■ **INSTRUCTIONS FOR THE TASK**
Copy out the entries exactly. Print them in full.

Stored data
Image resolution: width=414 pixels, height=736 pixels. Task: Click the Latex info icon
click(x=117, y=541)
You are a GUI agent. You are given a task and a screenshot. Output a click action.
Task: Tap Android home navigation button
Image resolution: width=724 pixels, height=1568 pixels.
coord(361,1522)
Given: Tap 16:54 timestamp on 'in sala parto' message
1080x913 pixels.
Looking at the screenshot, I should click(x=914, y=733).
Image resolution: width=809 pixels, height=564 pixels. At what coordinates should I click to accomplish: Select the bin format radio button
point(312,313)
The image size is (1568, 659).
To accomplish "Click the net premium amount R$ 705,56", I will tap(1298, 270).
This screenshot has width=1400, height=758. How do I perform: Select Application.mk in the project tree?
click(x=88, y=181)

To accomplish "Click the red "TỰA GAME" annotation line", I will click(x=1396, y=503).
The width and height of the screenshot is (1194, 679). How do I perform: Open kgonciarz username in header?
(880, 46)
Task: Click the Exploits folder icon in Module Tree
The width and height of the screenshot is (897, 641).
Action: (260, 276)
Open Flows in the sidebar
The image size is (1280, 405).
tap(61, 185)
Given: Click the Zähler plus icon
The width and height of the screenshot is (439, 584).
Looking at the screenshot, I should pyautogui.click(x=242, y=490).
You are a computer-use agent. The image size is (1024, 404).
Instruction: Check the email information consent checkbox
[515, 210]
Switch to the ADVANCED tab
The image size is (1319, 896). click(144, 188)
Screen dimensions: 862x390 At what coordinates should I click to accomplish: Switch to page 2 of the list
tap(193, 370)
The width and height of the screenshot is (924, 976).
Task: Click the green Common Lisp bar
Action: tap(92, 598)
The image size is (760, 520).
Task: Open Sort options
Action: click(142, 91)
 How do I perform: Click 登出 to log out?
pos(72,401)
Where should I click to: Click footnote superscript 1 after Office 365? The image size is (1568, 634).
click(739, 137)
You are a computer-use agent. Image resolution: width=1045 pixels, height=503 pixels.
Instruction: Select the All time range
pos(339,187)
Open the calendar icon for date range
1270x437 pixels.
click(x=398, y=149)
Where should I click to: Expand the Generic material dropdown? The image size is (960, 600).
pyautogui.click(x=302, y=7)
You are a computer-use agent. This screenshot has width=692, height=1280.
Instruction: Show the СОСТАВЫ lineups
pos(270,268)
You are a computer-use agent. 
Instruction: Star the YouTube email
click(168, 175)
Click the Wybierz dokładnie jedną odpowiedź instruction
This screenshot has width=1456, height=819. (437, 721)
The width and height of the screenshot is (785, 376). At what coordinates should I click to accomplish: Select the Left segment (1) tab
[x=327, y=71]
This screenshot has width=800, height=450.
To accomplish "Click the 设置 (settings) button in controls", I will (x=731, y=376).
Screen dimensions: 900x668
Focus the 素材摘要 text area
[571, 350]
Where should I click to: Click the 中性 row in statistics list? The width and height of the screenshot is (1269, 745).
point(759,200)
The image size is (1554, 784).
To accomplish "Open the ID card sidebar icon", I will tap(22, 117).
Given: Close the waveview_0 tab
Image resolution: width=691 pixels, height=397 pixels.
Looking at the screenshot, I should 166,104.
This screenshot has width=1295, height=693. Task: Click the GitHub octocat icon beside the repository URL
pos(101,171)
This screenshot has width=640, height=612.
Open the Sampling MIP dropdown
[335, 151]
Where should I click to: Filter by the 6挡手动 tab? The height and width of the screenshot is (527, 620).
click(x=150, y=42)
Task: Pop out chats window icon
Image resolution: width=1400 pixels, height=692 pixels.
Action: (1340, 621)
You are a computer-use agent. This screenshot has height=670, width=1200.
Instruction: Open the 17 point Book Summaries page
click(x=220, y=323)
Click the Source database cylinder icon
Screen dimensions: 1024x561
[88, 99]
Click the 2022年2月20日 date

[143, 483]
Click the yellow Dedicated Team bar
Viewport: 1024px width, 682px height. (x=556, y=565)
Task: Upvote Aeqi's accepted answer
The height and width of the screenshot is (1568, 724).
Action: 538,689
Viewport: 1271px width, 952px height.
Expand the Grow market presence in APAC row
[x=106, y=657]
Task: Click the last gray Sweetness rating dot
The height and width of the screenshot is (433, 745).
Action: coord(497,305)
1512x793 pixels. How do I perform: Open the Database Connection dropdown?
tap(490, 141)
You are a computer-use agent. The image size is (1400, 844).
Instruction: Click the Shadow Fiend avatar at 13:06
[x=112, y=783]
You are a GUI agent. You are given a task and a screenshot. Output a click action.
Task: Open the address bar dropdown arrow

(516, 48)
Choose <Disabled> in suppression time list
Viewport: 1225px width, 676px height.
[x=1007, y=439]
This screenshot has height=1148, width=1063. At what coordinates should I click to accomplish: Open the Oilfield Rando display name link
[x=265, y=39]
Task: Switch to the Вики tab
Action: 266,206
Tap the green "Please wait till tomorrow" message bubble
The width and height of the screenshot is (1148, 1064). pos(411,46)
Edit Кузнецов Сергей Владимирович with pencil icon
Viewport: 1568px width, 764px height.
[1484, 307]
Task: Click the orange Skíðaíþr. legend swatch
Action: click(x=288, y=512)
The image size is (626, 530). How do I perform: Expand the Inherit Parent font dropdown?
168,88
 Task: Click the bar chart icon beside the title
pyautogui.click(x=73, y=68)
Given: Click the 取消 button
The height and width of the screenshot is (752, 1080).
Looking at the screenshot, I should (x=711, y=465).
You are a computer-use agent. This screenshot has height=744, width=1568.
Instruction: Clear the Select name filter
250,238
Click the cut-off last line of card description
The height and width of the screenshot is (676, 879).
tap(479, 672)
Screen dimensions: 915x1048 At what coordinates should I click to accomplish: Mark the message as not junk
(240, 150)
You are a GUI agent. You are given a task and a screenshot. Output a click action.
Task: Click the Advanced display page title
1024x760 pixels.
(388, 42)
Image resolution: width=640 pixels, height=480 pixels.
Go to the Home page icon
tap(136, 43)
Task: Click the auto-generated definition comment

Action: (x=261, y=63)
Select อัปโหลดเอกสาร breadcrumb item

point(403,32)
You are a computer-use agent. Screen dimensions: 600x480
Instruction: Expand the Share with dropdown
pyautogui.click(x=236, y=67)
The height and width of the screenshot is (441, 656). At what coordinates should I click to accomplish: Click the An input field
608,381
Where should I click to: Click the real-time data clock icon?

■ **SOLUTION TO THIS TASK**
Image resolution: width=414 pixels, height=736 pixels. Task: Click the Latex info icon
click(x=117, y=541)
You are a GUI agent. You are given a task and a screenshot. Output a click action.
Task: Tap Android home navigation button
Image resolution: width=724 pixels, height=1568 pixels.
coord(361,1522)
Given: Tap 16:54 timestamp on 'in sala parto' message
1080x913 pixels.
Looking at the screenshot, I should click(x=914, y=733).
Image resolution: width=809 pixels, height=564 pixels. At what coordinates should I click to accomplish: Select the bin format radio button
point(312,313)
The image size is (1568, 659).
To accomplish "Click the net premium amount R$ 705,56", I will tap(1298, 270).
This screenshot has width=1400, height=758. How do I perform: Select Application.mk in the project tree?
click(x=88, y=181)

To accomplish "Click the red "TỰA GAME" annotation line", I will click(x=1396, y=503).
The width and height of the screenshot is (1194, 679). How do I perform: Open kgonciarz username in header?
(880, 46)
Task: Click the Exploits folder icon in Module Tree
The width and height of the screenshot is (897, 641).
Action: (260, 276)
Open Flows in the sidebar
The image size is (1280, 405).
tap(61, 185)
Given: Click the Zähler plus icon
The width and height of the screenshot is (439, 584).
Looking at the screenshot, I should pyautogui.click(x=242, y=490).
You are a computer-use agent. The image size is (1024, 404).
Instruction: Check the email information consent checkbox
[515, 210]
Switch to the ADVANCED tab
The image size is (1319, 896). click(144, 188)
Screen dimensions: 862x390 At what coordinates should I click to accomplish: Switch to page 2 of the list
tap(193, 370)
The width and height of the screenshot is (924, 976).
Task: Click the green Common Lisp bar
Action: tap(92, 598)
The image size is (760, 520).
Task: Open Sort options
Action: click(142, 91)
 How do I perform: Click 登出 to log out?
pos(72,401)
Where should I click to: Click footnote superscript 1 after Office 365? The image size is (1568, 634).
click(739, 137)
You are a computer-use agent. Image resolution: width=1045 pixels, height=503 pixels.
Instruction: Select the All time range
pos(339,187)
Open the calendar icon for date range
1270x437 pixels.
click(x=398, y=149)
Where should I click to: Expand the Generic material dropdown? The image size is (960, 600).
pyautogui.click(x=302, y=7)
You are a computer-use agent. This screenshot has width=692, height=1280.
Instruction: Show the СОСТАВЫ lineups
pos(270,268)
You are a computer-use agent. 
Instruction: Star the YouTube email
click(168, 175)
Click the Wybierz dokładnie jedną odpowiedź instruction
This screenshot has width=1456, height=819. (437, 721)
The width and height of the screenshot is (785, 376). At what coordinates should I click to accomplish: Select the Left segment (1) tab
[x=327, y=71]
This screenshot has width=800, height=450.
To accomplish "Click the 设置 (settings) button in controls", I will (x=731, y=376).
Screen dimensions: 900x668
Focus the 素材摘要 text area
[571, 350]
Where should I click to: Click the 中性 row in statistics list? The width and height of the screenshot is (1269, 745).
point(759,200)
The image size is (1554, 784).
To accomplish "Open the ID card sidebar icon", I will tap(22, 117).
Given: Close the waveview_0 tab
Image resolution: width=691 pixels, height=397 pixels.
Looking at the screenshot, I should 166,104.
This screenshot has width=1295, height=693. Task: Click the GitHub octocat icon beside the repository URL
pos(101,171)
This screenshot has width=640, height=612.
Open the Sampling MIP dropdown
[335, 151]
Where should I click to: Filter by the 6挡手动 tab? The height and width of the screenshot is (527, 620).
click(x=150, y=42)
Task: Pop out chats window icon
Image resolution: width=1400 pixels, height=692 pixels.
Action: (1340, 621)
You are a computer-use agent. This screenshot has height=670, width=1200.
Instruction: Open the 17 point Book Summaries page
click(x=220, y=323)
Click the Source database cylinder icon
Screen dimensions: 1024x561
[88, 99]
Click the 2022年2月20日 date

[143, 483]
Click the yellow Dedicated Team bar
Viewport: 1024px width, 682px height. (x=556, y=565)
Task: Upvote Aeqi's accepted answer
The height and width of the screenshot is (1568, 724).
Action: 538,689
Viewport: 1271px width, 952px height.
Expand the Grow market presence in APAC row
[x=106, y=657]
Task: Click the last gray Sweetness rating dot
The height and width of the screenshot is (433, 745).
Action: coord(497,305)
1512x793 pixels. How do I perform: Open the Database Connection dropdown?
tap(490, 141)
You are a computer-use agent. The image size is (1400, 844).
Instruction: Click the Shadow Fiend avatar at 13:06
[x=112, y=783]
You are a GUI agent. You are given a task and a screenshot. Output a click action.
Task: Open the address bar dropdown arrow

(516, 48)
Choose <Disabled> in suppression time list
Viewport: 1225px width, 676px height.
[x=1007, y=439]
This screenshot has height=1148, width=1063. At what coordinates should I click to accomplish: Open the Oilfield Rando display name link
[x=265, y=39]
Task: Switch to the Вики tab
Action: 266,206
Tap the green "Please wait till tomorrow" message bubble
The width and height of the screenshot is (1148, 1064). pos(411,46)
Edit Кузнецов Сергей Владимирович with pencil icon
Viewport: 1568px width, 764px height.
[1484, 307]
Task: Click the orange Skíðaíþr. legend swatch
Action: click(x=288, y=512)
The image size is (626, 530). How do I perform: Expand the Inherit Parent font dropdown?
168,88
 Task: Click the bar chart icon beside the title
pyautogui.click(x=73, y=68)
Given: Click the 取消 button
The height and width of the screenshot is (752, 1080).
Looking at the screenshot, I should (x=711, y=465).
You are a computer-use agent. This screenshot has height=744, width=1568.
Instruction: Clear the Select name filter
250,238
Click the cut-off last line of card description
The height and width of the screenshot is (676, 879).
tap(479, 672)
Screen dimensions: 915x1048 At what coordinates should I click to accomplish: Mark the message as not junk
(240, 150)
You are a GUI agent. You are given a task and a screenshot. Output a click action.
Task: Click the Advanced display page title
1024x760 pixels.
(388, 42)
Image resolution: width=640 pixels, height=480 pixels.
Go to the Home page icon
tap(136, 43)
Task: Click the auto-generated definition comment

Action: (x=261, y=63)
Select อัปโหลดเอกสาร breadcrumb item

point(403,32)
You are a computer-use agent. Screen dimensions: 600x480
Instruction: Expand the Share with dropdown
pyautogui.click(x=236, y=67)
The height and width of the screenshot is (441, 656). At what coordinates should I click to accomplish: Click the An input field
608,381
Where should I click to: Click the real-time data clock icon?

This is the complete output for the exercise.